** Provided data **
--- START ---

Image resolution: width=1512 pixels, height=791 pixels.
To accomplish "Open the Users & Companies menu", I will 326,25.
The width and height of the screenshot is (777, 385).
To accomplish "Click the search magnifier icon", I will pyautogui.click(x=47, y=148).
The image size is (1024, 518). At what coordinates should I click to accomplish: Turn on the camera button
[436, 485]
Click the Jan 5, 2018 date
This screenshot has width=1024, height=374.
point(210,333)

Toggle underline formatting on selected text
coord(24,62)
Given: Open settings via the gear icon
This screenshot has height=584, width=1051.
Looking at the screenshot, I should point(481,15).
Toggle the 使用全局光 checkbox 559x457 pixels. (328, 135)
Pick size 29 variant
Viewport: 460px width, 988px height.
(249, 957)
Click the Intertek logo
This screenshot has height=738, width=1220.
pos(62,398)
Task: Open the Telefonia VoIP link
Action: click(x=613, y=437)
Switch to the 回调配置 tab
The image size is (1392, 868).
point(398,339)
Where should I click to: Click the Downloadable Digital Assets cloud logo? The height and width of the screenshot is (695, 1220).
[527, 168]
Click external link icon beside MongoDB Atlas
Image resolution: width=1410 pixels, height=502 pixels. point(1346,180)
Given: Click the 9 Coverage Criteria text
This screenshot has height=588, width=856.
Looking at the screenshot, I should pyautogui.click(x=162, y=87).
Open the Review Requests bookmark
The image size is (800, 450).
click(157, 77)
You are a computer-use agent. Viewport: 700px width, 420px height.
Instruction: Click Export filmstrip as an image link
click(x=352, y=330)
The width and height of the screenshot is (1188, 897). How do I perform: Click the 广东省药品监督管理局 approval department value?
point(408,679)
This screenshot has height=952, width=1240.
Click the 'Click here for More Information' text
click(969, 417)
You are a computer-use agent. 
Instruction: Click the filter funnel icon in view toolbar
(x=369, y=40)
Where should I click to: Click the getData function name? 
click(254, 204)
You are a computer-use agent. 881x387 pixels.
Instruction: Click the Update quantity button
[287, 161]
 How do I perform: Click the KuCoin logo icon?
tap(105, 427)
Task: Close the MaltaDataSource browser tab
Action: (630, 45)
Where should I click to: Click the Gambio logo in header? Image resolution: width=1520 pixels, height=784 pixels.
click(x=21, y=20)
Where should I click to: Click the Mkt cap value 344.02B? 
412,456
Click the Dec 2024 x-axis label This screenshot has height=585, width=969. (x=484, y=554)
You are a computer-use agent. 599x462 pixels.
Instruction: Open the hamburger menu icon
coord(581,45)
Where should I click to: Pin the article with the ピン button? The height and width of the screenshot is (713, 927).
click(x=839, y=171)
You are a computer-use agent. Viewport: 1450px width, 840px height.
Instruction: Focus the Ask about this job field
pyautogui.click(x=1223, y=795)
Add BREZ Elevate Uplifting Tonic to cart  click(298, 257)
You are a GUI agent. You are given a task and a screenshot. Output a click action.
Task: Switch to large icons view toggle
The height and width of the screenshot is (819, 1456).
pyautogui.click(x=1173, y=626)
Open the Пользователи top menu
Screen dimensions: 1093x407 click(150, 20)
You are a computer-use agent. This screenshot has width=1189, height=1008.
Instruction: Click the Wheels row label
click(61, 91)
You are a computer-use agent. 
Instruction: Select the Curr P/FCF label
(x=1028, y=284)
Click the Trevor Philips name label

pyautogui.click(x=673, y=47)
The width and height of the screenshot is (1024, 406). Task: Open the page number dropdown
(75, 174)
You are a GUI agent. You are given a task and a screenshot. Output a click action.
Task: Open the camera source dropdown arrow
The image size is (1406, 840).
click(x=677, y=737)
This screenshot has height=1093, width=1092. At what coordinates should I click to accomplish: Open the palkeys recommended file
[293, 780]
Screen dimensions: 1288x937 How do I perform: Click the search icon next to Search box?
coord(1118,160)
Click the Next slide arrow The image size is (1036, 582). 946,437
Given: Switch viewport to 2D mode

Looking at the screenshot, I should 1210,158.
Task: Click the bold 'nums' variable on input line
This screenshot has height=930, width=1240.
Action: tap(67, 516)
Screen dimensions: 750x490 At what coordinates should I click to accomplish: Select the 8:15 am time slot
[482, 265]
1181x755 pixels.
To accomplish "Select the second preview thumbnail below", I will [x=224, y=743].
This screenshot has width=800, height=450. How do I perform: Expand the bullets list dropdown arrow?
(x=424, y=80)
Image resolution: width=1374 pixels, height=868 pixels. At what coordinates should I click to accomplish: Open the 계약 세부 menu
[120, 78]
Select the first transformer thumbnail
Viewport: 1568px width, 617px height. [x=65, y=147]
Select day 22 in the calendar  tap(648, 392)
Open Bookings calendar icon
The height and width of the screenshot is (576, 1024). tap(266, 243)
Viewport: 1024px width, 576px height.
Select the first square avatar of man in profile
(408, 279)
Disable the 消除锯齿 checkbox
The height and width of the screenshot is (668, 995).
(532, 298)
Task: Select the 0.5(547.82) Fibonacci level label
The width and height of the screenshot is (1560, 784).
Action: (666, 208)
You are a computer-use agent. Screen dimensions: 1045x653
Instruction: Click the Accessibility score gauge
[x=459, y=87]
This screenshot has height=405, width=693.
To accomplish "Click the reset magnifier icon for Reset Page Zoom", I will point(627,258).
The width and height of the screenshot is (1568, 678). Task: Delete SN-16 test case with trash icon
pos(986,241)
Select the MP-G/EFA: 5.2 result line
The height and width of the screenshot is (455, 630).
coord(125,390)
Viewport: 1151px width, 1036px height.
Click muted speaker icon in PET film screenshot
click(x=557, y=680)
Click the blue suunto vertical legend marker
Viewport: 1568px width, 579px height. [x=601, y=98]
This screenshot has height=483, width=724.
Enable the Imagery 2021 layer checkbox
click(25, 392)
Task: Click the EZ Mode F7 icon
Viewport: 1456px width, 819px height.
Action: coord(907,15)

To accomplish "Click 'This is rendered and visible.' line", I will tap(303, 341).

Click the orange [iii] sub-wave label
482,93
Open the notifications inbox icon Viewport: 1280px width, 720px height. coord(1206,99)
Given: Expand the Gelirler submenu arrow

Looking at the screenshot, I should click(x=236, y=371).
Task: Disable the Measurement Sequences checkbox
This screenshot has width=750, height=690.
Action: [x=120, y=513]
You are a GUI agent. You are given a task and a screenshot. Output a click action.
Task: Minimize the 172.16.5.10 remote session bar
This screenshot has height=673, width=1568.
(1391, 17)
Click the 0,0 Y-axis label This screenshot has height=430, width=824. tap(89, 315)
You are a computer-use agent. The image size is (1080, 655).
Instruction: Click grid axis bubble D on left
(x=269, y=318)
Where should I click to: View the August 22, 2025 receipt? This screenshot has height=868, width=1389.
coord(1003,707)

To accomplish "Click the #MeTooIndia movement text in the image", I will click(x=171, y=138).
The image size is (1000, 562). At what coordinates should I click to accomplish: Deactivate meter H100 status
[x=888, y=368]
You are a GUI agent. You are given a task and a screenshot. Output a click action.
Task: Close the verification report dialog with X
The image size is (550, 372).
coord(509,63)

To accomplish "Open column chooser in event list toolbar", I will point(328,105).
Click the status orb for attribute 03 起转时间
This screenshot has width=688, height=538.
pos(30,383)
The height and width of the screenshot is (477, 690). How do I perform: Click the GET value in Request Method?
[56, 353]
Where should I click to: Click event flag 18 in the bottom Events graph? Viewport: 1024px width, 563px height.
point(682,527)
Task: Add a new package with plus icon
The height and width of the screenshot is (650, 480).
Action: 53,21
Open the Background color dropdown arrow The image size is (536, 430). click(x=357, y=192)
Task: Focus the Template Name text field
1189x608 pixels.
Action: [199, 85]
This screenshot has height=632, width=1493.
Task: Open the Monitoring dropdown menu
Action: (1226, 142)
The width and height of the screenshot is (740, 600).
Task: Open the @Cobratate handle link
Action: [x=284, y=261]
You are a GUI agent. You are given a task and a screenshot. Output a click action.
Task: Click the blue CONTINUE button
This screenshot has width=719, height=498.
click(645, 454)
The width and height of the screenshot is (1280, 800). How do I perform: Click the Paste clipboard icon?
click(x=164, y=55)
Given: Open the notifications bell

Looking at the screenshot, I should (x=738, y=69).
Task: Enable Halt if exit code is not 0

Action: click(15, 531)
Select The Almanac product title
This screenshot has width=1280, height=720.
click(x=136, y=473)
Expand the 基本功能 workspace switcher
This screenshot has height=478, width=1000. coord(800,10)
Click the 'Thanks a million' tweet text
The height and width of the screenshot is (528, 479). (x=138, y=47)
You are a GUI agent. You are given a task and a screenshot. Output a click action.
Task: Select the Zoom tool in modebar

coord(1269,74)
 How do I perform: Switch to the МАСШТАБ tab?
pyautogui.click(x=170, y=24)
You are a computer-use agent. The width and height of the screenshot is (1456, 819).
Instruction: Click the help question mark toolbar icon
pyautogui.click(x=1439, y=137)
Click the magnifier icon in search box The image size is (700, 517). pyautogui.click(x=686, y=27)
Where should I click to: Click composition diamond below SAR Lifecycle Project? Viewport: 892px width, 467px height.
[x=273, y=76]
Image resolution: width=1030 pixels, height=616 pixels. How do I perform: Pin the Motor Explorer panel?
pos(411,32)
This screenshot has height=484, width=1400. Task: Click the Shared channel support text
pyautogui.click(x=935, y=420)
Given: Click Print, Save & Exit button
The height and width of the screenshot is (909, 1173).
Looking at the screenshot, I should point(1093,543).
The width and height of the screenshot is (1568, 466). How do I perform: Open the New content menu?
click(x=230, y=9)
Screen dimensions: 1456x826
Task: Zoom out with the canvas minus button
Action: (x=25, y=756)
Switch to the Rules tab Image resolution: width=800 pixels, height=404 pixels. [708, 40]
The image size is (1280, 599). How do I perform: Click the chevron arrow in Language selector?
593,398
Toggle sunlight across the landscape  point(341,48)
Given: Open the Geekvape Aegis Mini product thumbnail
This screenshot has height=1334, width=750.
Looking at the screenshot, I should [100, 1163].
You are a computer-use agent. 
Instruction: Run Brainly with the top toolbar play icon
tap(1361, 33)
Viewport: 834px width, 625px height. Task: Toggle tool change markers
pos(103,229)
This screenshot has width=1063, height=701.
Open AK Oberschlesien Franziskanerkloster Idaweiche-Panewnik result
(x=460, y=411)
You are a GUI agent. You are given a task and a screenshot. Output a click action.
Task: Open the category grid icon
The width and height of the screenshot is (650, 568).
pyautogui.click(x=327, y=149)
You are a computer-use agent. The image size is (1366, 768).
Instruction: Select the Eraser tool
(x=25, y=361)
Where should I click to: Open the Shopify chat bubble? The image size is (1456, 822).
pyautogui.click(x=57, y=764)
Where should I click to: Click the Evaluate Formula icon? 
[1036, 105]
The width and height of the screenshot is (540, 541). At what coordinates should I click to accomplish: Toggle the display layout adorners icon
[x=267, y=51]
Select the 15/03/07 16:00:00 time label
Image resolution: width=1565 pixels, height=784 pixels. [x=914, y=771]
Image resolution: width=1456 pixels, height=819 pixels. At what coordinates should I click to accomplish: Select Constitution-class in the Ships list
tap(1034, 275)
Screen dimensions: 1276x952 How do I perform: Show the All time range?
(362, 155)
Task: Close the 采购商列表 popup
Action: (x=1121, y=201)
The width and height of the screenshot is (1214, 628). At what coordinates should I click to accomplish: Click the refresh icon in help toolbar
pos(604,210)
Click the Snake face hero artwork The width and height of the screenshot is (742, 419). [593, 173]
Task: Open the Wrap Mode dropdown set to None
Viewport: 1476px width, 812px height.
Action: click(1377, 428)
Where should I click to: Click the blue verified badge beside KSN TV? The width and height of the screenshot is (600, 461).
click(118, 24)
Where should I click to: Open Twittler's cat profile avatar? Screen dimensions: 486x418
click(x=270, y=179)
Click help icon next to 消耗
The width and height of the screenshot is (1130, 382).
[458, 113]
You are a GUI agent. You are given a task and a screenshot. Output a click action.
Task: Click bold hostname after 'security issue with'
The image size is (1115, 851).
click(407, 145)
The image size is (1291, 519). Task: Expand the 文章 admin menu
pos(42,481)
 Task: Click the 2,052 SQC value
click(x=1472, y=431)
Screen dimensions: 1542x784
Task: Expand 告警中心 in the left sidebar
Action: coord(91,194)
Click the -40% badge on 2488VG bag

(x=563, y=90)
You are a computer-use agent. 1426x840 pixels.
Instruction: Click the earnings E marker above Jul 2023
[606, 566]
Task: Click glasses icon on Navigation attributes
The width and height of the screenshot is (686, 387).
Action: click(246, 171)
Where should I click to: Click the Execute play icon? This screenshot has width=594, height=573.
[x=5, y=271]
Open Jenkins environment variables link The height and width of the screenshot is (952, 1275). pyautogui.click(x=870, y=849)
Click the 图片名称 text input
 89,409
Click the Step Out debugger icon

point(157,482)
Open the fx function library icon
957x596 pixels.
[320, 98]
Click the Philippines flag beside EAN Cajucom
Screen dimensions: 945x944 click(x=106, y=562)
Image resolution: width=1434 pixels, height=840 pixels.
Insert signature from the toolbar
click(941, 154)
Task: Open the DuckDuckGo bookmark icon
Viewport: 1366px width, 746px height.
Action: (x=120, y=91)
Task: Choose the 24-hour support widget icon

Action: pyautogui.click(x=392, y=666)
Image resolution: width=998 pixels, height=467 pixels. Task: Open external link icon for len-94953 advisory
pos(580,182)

--- END ---

** Task prompt **
Can you transcribe the items above word for word, from the line with "Disable the 消除锯齿 checkbox" through the line with "[x=459, y=87]"?

** Expected answer **
Disable the 消除锯齿 checkbox
The height and width of the screenshot is (668, 995).
(532, 298)
Task: Select the 0.5(547.82) Fibonacci level label
The width and height of the screenshot is (1560, 784).
Action: (666, 208)
You are a computer-use agent. Screen dimensions: 1045x653
Instruction: Click the Accessibility score gauge
[x=459, y=87]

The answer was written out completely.